The Labour Party has shortlisted candidates as it prepares to choose someone to contest Hove at the next general election.
The favourite to become the party’s contender has been widely assumed to be former Brighton and Hove City Council leader Simon Burgess. But a strong rival is in the frame.
Peter Kyle has been described by one party activist as a quiet insider. It’s not because he doesn’t voice his opinions. It’s more down to having held some key positions where he has impressed those around him without becoming widely known to the general public.
Mr Kyle, 42, is the deputy chief executive of ACEVO (the Association of Chief Executives of Voluntary Organisations). The organisation represents the men and women running 2,000 of Britain’s biggest charities. He has worked there for almost six years.
His previous jobs include serving as a special adviser in the Cabinet Office for a year. One of the ministerial team there was Ed Miliband who has since become the Labour leader.
At the start of his career Mr Kyle spent five years working as a project director for Children on the Edge, a charity set up by Body Shop founder Anita Roddick. His role took him to the Balkans during the Bosnian War.
Closer to home, he grew up in Bognor and went to Sussex University as a mature student. He later completed a PhD there with a doctorate in community economic development.
While his thesis was based on a poor community abroad, he has been keen to give back to the community in Brighton and Hove where he has lived since the 1990s.
He keeps party politics firmly out of his work at the two academies which serve some of the poorer parts of Brighton and Hove.
Mr Kyle said: “I have sought to become the most effective advocate for vulnerable people and broader social justice that I can.”
He is proud of the huge improvement in exam results at BACA and said that he was opposed to the idea of settling for mediocre outcomes.
Locally he founded a video production company, Fat Sand Productions, and on the national stage he sits on the board of the Charities Aid Foundation (CAF) Bank.
But one of his proudest moments came in the local political arena during the 2005 general election campaign.

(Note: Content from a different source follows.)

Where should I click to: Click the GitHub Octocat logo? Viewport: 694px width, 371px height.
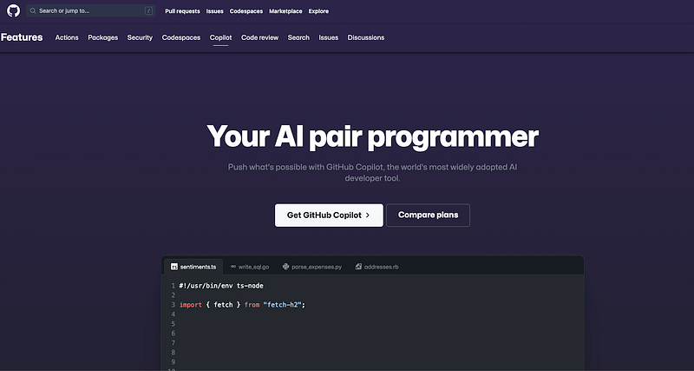[x=13, y=11]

Labour was expected to lose the seat to the Conservative hopeful Nick Boles, now the Planning Minister in the coalition government.
The sitting MP Ivor Caplin announced that he was standing down late in the day.

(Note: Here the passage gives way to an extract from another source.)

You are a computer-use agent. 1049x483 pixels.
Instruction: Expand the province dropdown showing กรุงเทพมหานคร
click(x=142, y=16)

Mr Kyle had a key role in the campaign team that secured a narrow victory – by just 420 votes – against the odds for Celia Barlow.
In a statement sent to party members Mr Kyle said: “Often in parliamentary selections the choice is between a candidate who lives in the constituency so knows the local networks and someone who comes from elsewhere but has more experience in Westminster politics, national media and campaigning.

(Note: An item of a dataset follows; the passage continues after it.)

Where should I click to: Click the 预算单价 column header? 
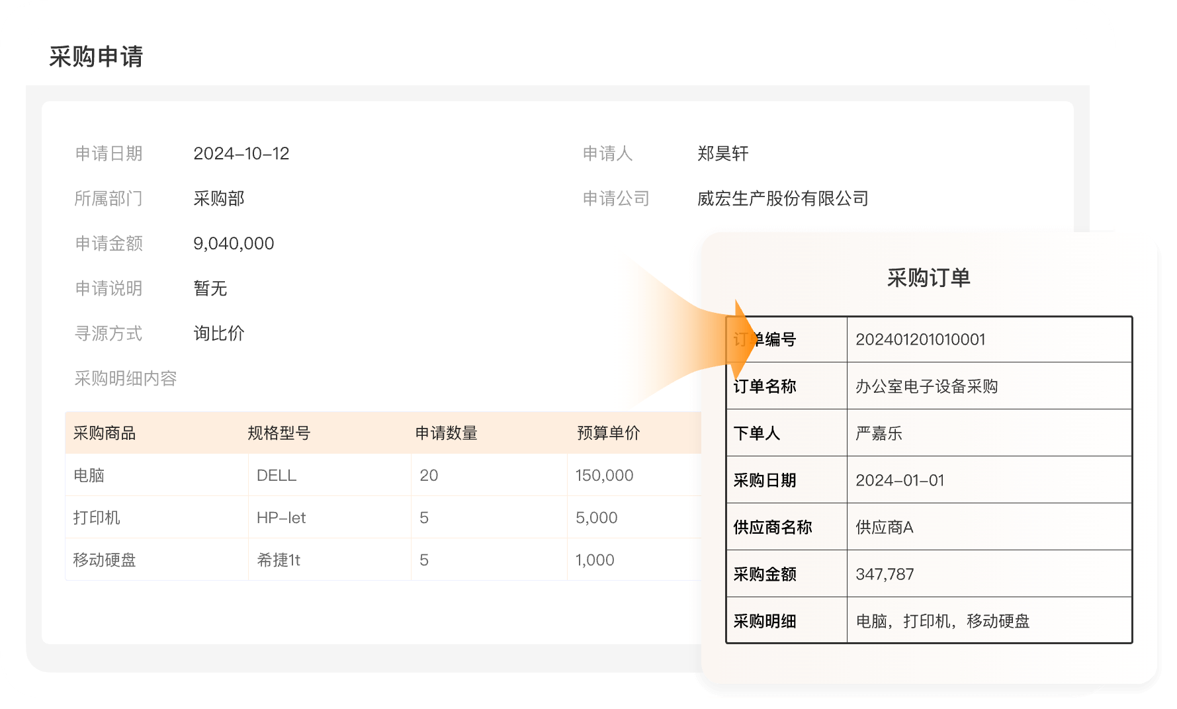click(608, 433)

“I can offer you all of these attributes in one candidate.
“We can only win the next general election in Hove if we talk about the future, not the past.
“To do that we need a candidate that represents a fresh start for Labour and fights for local interests using nationwide experience and has plenty of experience of raising funds from a variety of sources to fight for a good cause.”
The line about a fresh start may be a reference to the trials and tribulations of his friend and rival Mr Burgess.
Few would regard Mr Burgess as a spent force despite the setbacks of losing his council seat – and with it the council leadership – in 2007. Also he was pipped at the post in Brighton Kemptown at the last election by Simon Kirby.
But he has shown a keen determination to put his experience to the test in another parliamentary battle.
Mr Kyle undoubtedly wishes him well despite wanting the Hove nomination for himself. Also on the shortlist is Royal Alexandra Children’s Hospital boss Adrian Twyning.
Mr Kyle hopes to be the first openly gay MP for a seat in Brighton and Hove but is keen not to let being gay define him.
Those advancing his cause say that he has the experience, credibility and personality to challenge the Conservative incumbent Mike Weatherley.
Next month he should learn whether he will get the chance.